De turfwinning heeft zo'n 2 eeuwen geduurd. De bewoonbare grond was sterk toegenomen, maar de ondernemers die van de turf rijk waren geworden deden met die grond niet zoveel. Zij verhuisden naar Beetsterzwaag en bouwden daar buitenplaatsen. De arme bevolking bleef achter.

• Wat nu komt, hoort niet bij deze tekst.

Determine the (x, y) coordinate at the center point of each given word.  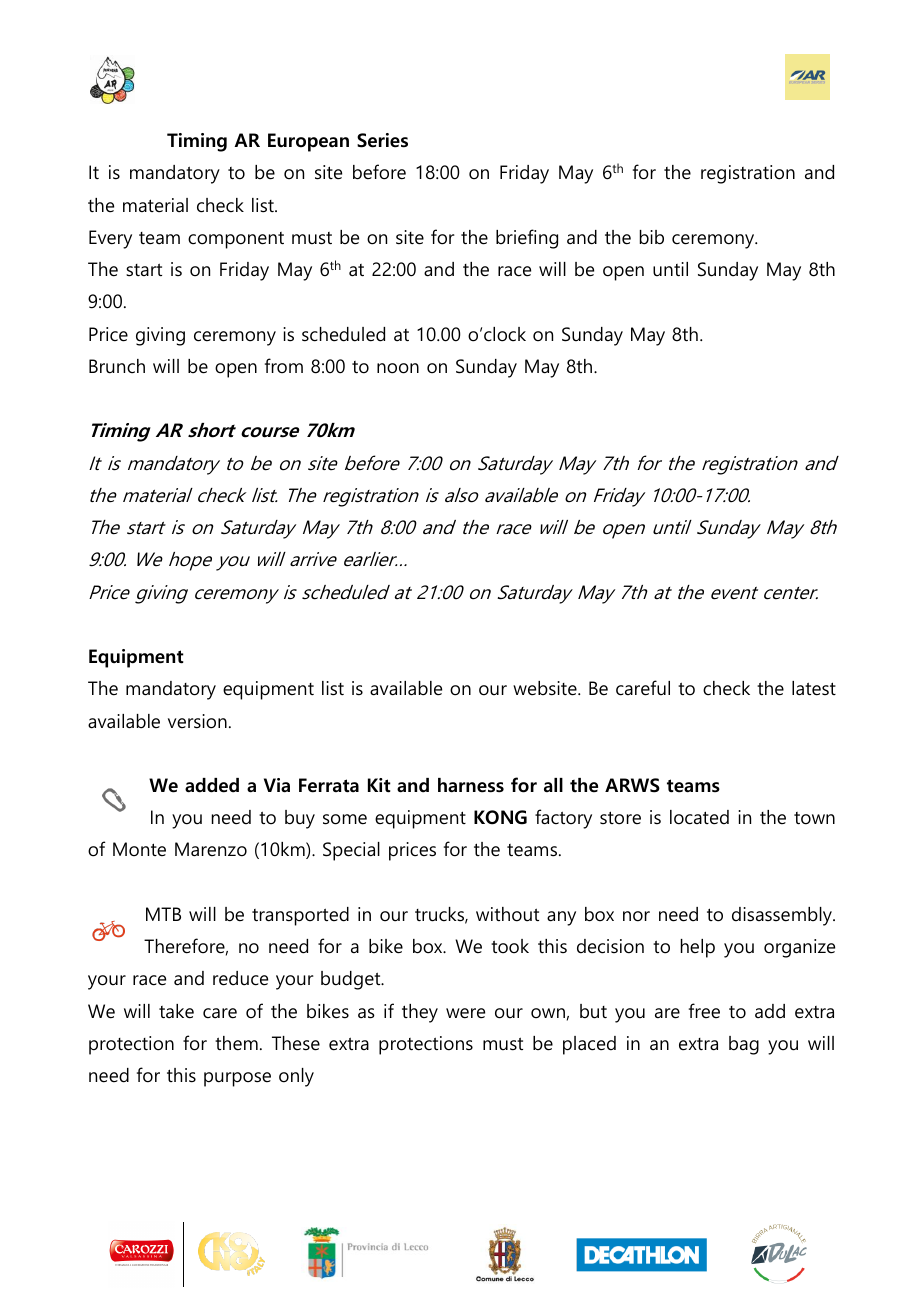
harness (471, 785)
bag (744, 1045)
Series (382, 140)
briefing (527, 239)
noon (398, 368)
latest (814, 688)
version (197, 721)
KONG (500, 817)
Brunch (117, 366)
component (236, 240)
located (699, 817)
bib (652, 237)
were (465, 1013)
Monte (139, 849)
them (236, 1043)
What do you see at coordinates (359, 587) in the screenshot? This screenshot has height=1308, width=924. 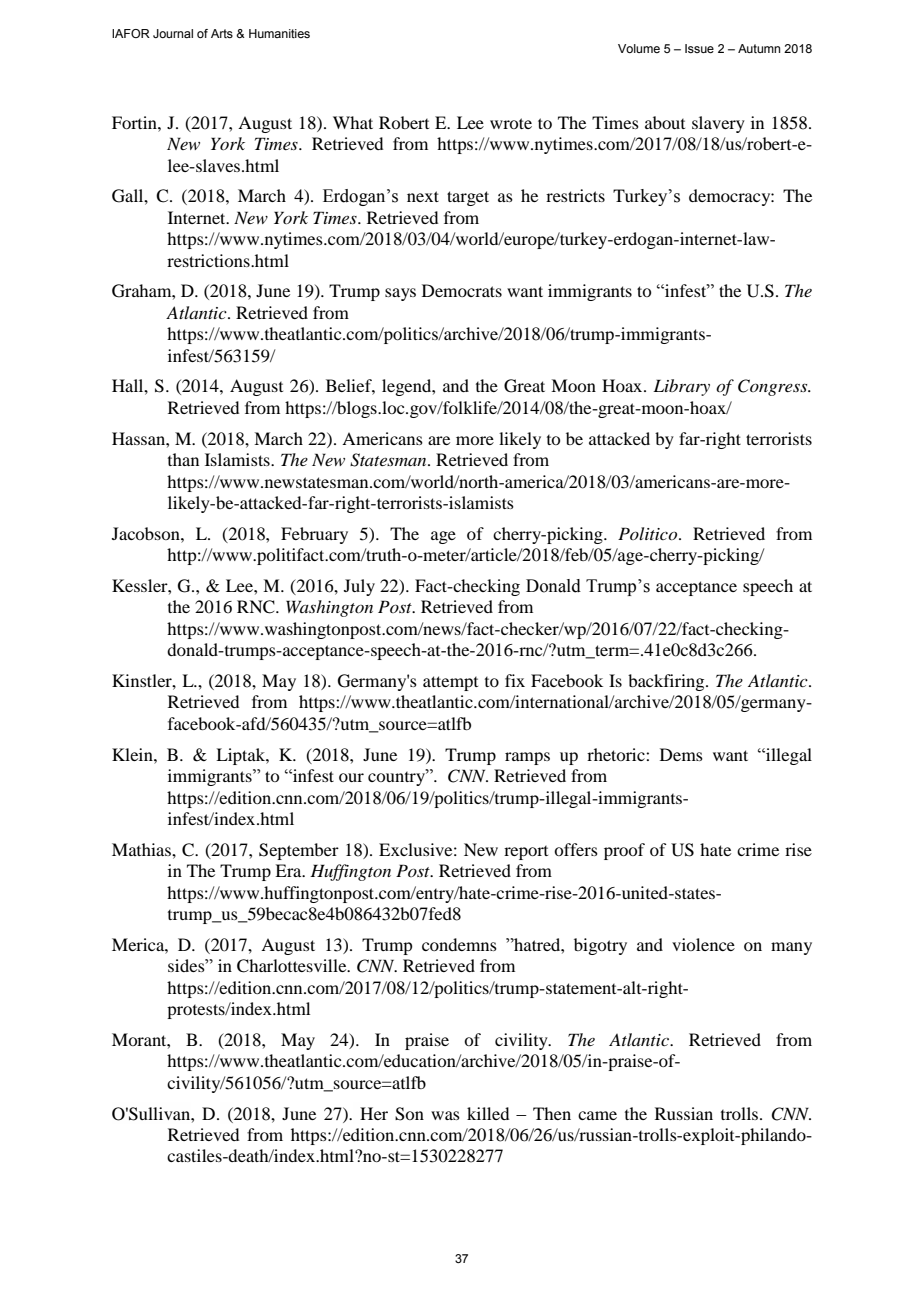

Sommigen werden kleine boeren, maar de meesten kwamen niet zo ver. In Smallingerland was het armoe troef en datarom zijn er  dan ook geen grote dure gebouwen uit die tijd overgebleven. In de omgeving van Houtigehage en Drachtster Compagnie bleef het een armzalige boel. In Drachten was nog enige tijd bedrijvigheid langs de Drachtster Vaart. Er stonden een paar molens en er kwamen wat tabaksfabriekjes. Zo langzamerhand ontstond er ook een zogenaamde 'gezeten bovenlaag'. Dat waren de burgers die in de 19e eeuw het heft in handen namen, zowel bestuurlijk, cultureel als kerkelijk. De gang van zaken werd in belangrijke mate bepaald door zo'n 10 tot 15 families die elkaar ook nog vaak na stonden in bloed- en aanverwantschap.  Vanaf 1808 was er in Smallingerland een afdeling van de Maatschappij tot Nut van het Algemeen, die overigens veel goed werk heeft gedaan, onder andere door het oprichten van een bibliotheek en een spaarbank en door het onderwijs te bevorderen. 

Snelle groei

Drachten heeft daarna een snelle groei doorgemaakt. Als we even een sprong in de tijd maken blijkt dat Drachten tussen 1950 en 1991 is gegroeid met gemiddeld met 1.000 inwoners per jaar. De komst van Philips heeft daar aanzienlijk aan bijgedragen. Waar kwarnen de nieuwe bewoners vandaan? Globaal genomen kwam de helft uit Friesland, de andere helft uit de rest van Nederland. Daarvan kwamen relatief veel mensen uit Groningen en Drenthe. In de loop der jaren zijn er ook veel mensen weer vertrokken, zodat niet precies kan worden aangegeven hoe Fries het Drachten van vandaag is. Sociologen hebben overigens verbaasd gestaan dat er nooit een tegenstelling is ontstaan tussen oude en nieuwe Drachtsters.